Sneeuwvlaktes
Zondag 25 juni
Als we wakker worden is het Halnefjord nogsteeds gehuld in een dikke laag mist. Het ziet er guur uit buiten, toch is het niet koud. We voelen ons nogsteeds brak, ondanks de vermoeidheid heb ik slecht geslapen. Taka ligt lekker languit op de bank, die heeft er weinig moeite mee om diep in dromenland te zijn. Af en toe piept hij wat en schud hij zijn pootjes heen en weer, ver weg in een andere wereld. Mijn lijf is stijf, ik kan nauwelijks normaal bewegen. Allebei hebben we al dagen last van onze neus en krijgen we spontaan tijdens het wandelen een bloedneus met als gevolg dat er gedurende de dag dikke plakkaten opgedroogd bloed aan de binnenkant van onze neusvleugels zit. En dat doet pijn. En nu ook weer, bij het wakker worden, echt niet fijn. Er is geen sprake van verkoudheid en omdat we allebei dezelfde klachten hebben zoeken we het op, op internet. Er staat dat het meestal wordt veroorzaakt door gesprongen bloedvaatjes of dat de binnenkant van de neus is uitgedroogd. Dat kan komen door een droog klimaat of ijle lucht, wat juist vaak voorkomt in de bergen, waardoor de neusmembranen uitdrogen en er harde korstjes ontstaan die kunnen prikken en beginnen te bloeden.

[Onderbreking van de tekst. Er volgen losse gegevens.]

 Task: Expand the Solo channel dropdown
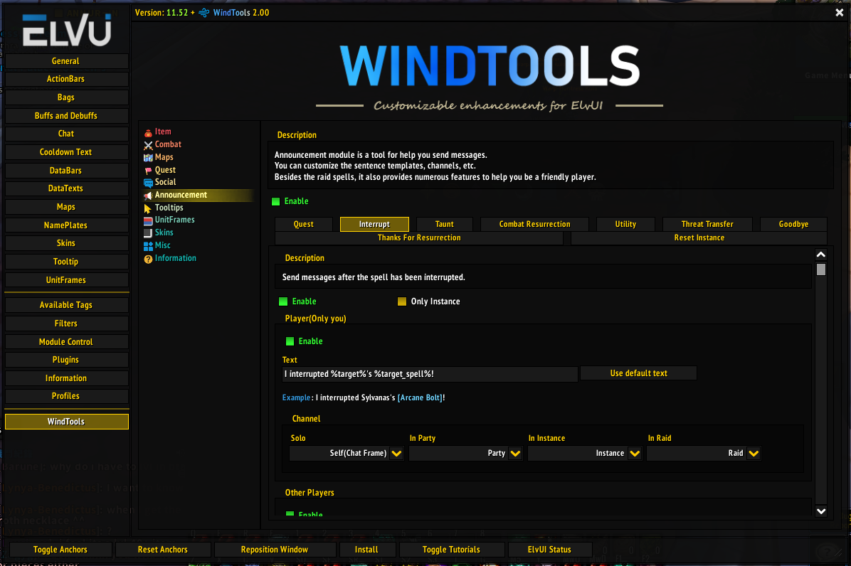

Tja, dat verklaart een hoop dus. Bij ons allebei zijn de randen van onze neus stuk en het vraagt bijna de hele dag onze aandacht door de trekkende pijn. En de verbrande huid van ons gezicht helpt ook niet bepaald mee. Zelfs continue kokosolie erop helpt niet. Maar hee, als dit het is? De bergen met de fantastische uitzichten en de serene rust zijn dit soort ongemakken meer dan waard.
De hele ochtend zijn we lui en maken we vooral geen haast. Als ik de overnachting ga betalen, vraag ik Geirmund of hij toevallig petjes verkoopt. Er staat een enorme koelkast naast de kassa waar hij vervolgens een petje afhaalt die iemand vergeten is en aan mij overhandigd. Ik pas het zwarte petje van Helly Hansen en wonder boven wonder is het een small en past ie perfect op mijn kleine hoofd. Dank je wel universum! Dat mijn gebeden wederom worden gehoord! Niet meer de volle zon in mijn gezicht.
Geirmund brengt ons met zijn Transporter bus rond half 12 naar het startpunt van onze vervolgroute en inmiddels heeft de mist plaats gemaakt voor wederom een blauwe hemel met hier en daar een wolkje. Wat een cadeau dat we steeds zo mooi weer hebben! De wandeling begint met een pittige klim naar 1297 m met links en rechts betoverende blauwe meren tegen een achtergrond van met sneeuw bedekte bergen. Ten noorden van dit gebied ligt veel meer sneeuw dan we tot nu toe hebben gezien. Het uitzicht is mede door de zon en de mooie lucht fenomenaal. Het is 20 graden, windkracht vier, we komen de eerste twee tegenliggers tegen sinds we een paar dagen geleden zijn begonnen. Het is natuurlijk weekend dus ook de locals trekken erop uit.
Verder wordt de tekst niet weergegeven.